Tools
For a full description of the ISIS-JSON representation, see: ISIS-JSON
ISIS and ISO-2709 to JSON export
JSON is a very common import/export format for modern semistructured databases. The isis2json.py Python/Jython script can be used to export any ISIS database to JSON.
If the input file is in ISO-2709 format (.iso), the script runs under Python or Jython.
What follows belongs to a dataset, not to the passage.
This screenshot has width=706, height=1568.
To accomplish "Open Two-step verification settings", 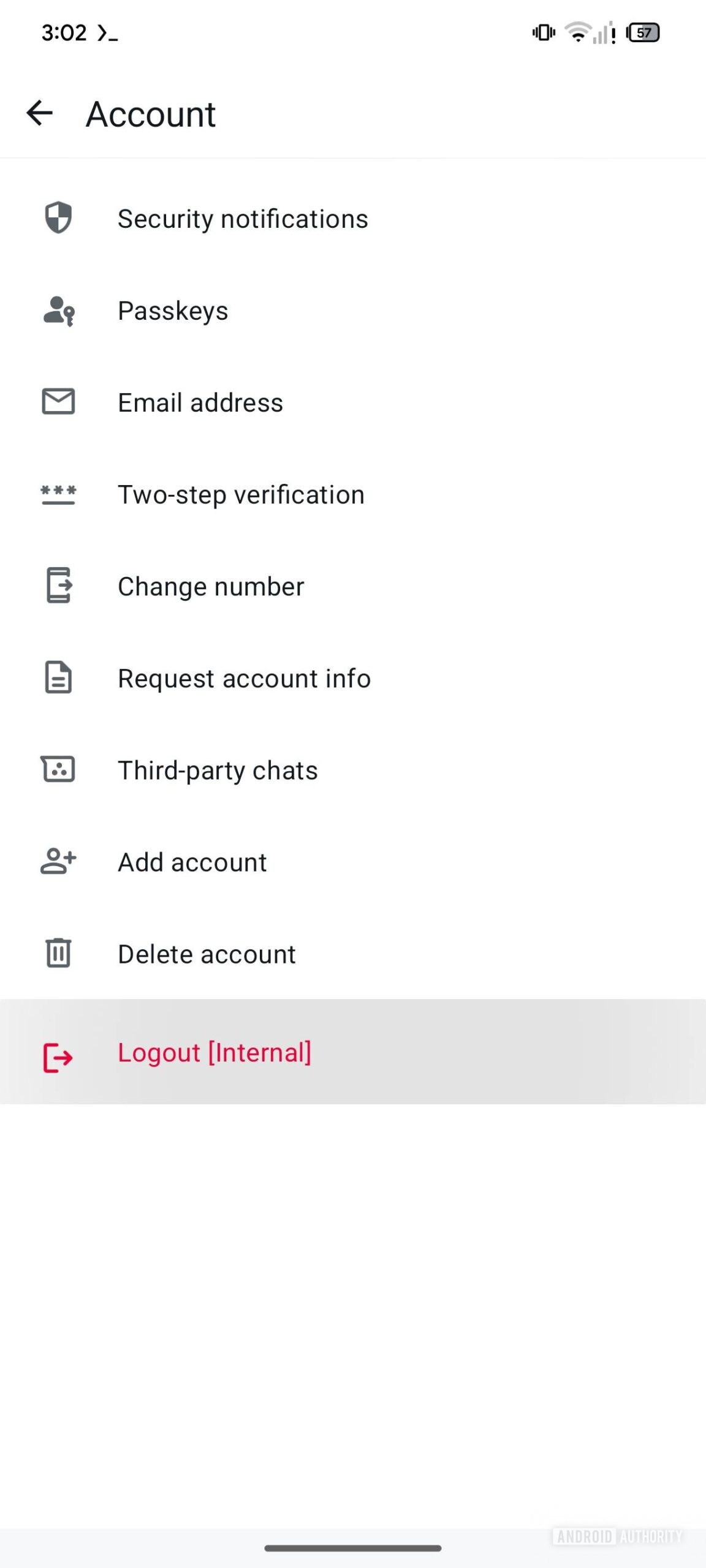I will 241,494.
For input files in native ISIS format (.mst+.xrf), the script uses the ZeusIII Java library developed by Heitor Barbieri at BIREME, and must run under Jython 2.5 or above.
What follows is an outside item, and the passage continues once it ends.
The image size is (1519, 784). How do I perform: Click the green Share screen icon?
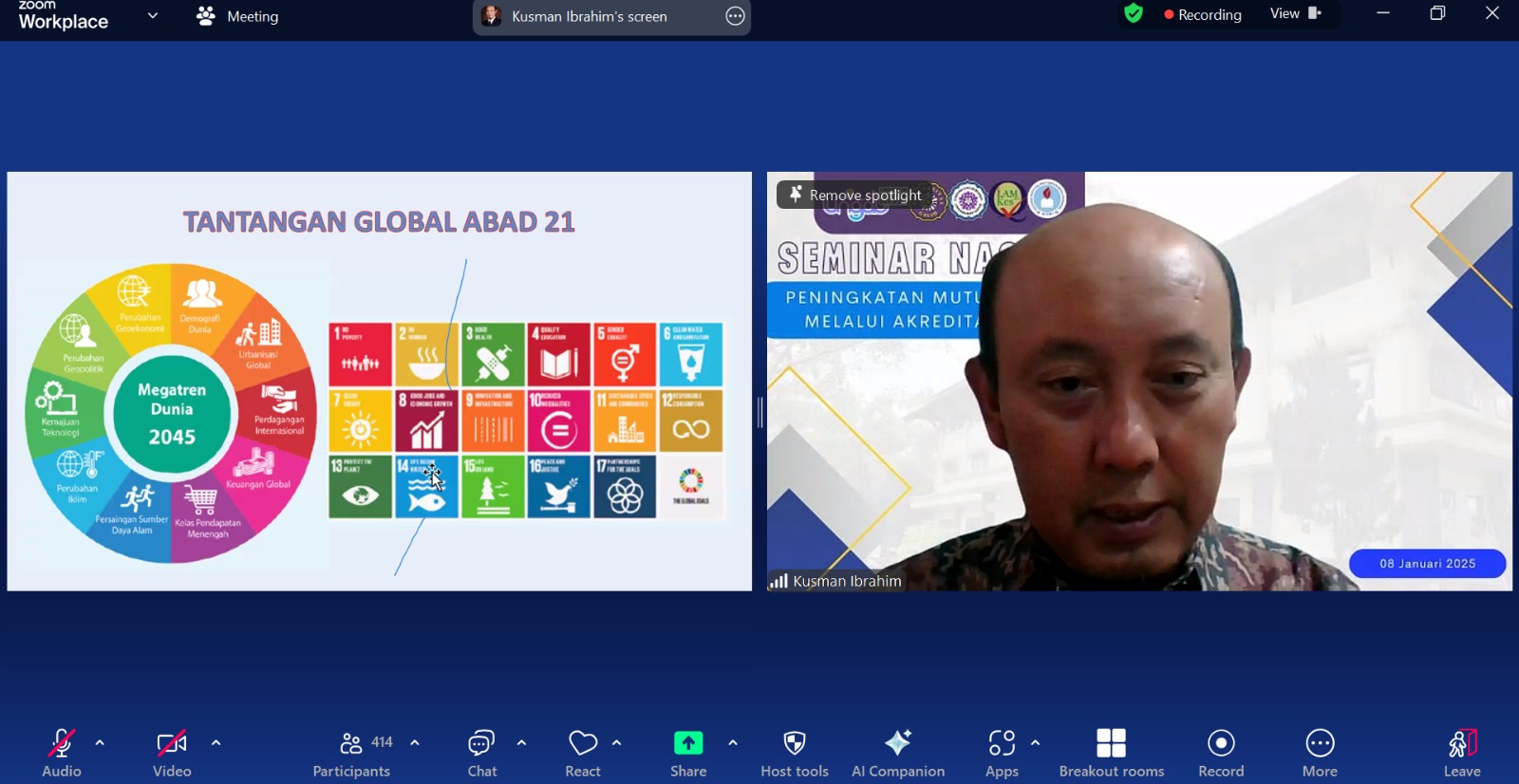point(688,743)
For example, the code below exports an ISO-2709 file to JSON, using some optional switches:
- -c makes the output compatible with the CouchDB bulk insert format;
- -f explodes fields into dictionaries with sub-field marker as keys;
- -q 1 outputs only one record;
$ ./isis2json.py cds.iso -c -f -q 1 > cds1.json
This is the output of the example above (indentation added for clarity):
{ "docs" : [ {"070": [{"_": "Magalhaes, A.C."}, {"_": "Franco, C.M."}], "069": [{"_": "Paper on: <plant physiology><plant transpiration>..."}], "024": [{"_": "Techniques for the measurement of transpiration of..."}], "026": [{"a": "Paris", "c": "-1965", "b": "Unesco"}], "030": [{"a": "p. 211-224", "b": "illus."}], "044": [{"_": "Methodology of plant eco-physiology: proceedings..."}], "050": [{"_": "Incl. bibl."}] } ] }
The output of isis2json.py can be piped to curl for immediate upload to CouchDB:
$ ./isis2json.py lilacs-1-30.iso -c -f -i 2 | curl -d @- \ -X POST http://127.0.0.1:5984/lilacs/_bulk_docs \ -H"Content-Type: application/json"
The script has other options, such as UUID _id generation, record skipping and quantity limits (similar to OFFSET and LIMIT in MySQL).
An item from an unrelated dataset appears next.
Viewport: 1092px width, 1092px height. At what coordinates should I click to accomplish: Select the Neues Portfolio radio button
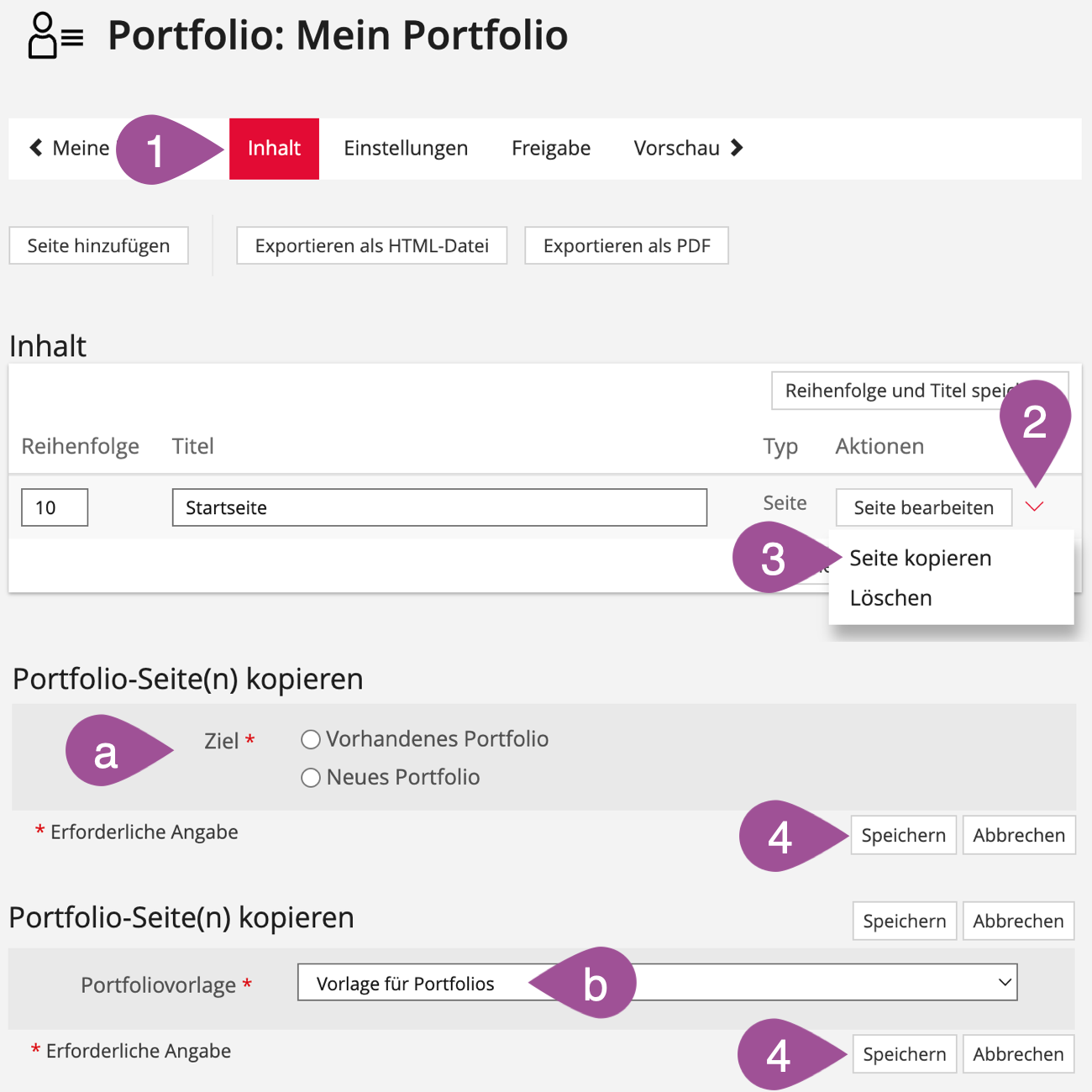(x=311, y=778)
Use the -h option to get help:
$ ./isis2json.py -h usage: isis2json.py [-h] [-o OUTPUT.json] [-c] [-m] [-f] [-q QTY] [-s SKIP] [-i TAG_NUMBER] [-u] [-n] INPUT.(mst|iso) Convert an ISIS .mst or .iso file to a JSON array positional arguments: INPUT.(mst|iso) .mst or .iso file to read optional arguments: -h, --help show this help message and exit -o OUTPUT.json, --out OUTPUT.json the file where the JSON output should be written (default: write to stdout) -c, --couch output array within a "docs" item in a JSON document for bulk insert to CouchDB via POST to db/_bulk_docs -m, --mongo output individual records as separate JSON dictionaries, one per line for bulk insert to MongoDB via mongoimport utility -f, --subfields explode each field into a JSON dictionary, with "_" as default key, and subfield markers as additional keys -q QTY, --qty QTY maximum quantity of records to read (default=ALL) -s SKIP, --skip SKIP records to skip from start of .mst (default=0) -i TAG_NUMBER, --id TAG_NUMBER generate an "_id" from the given unique TAG field number for each record -u, --uuid generate an "_id" with a random UUID for each record -n, --mfn generate an "_id" from the MFN of each record (available only for .mst input)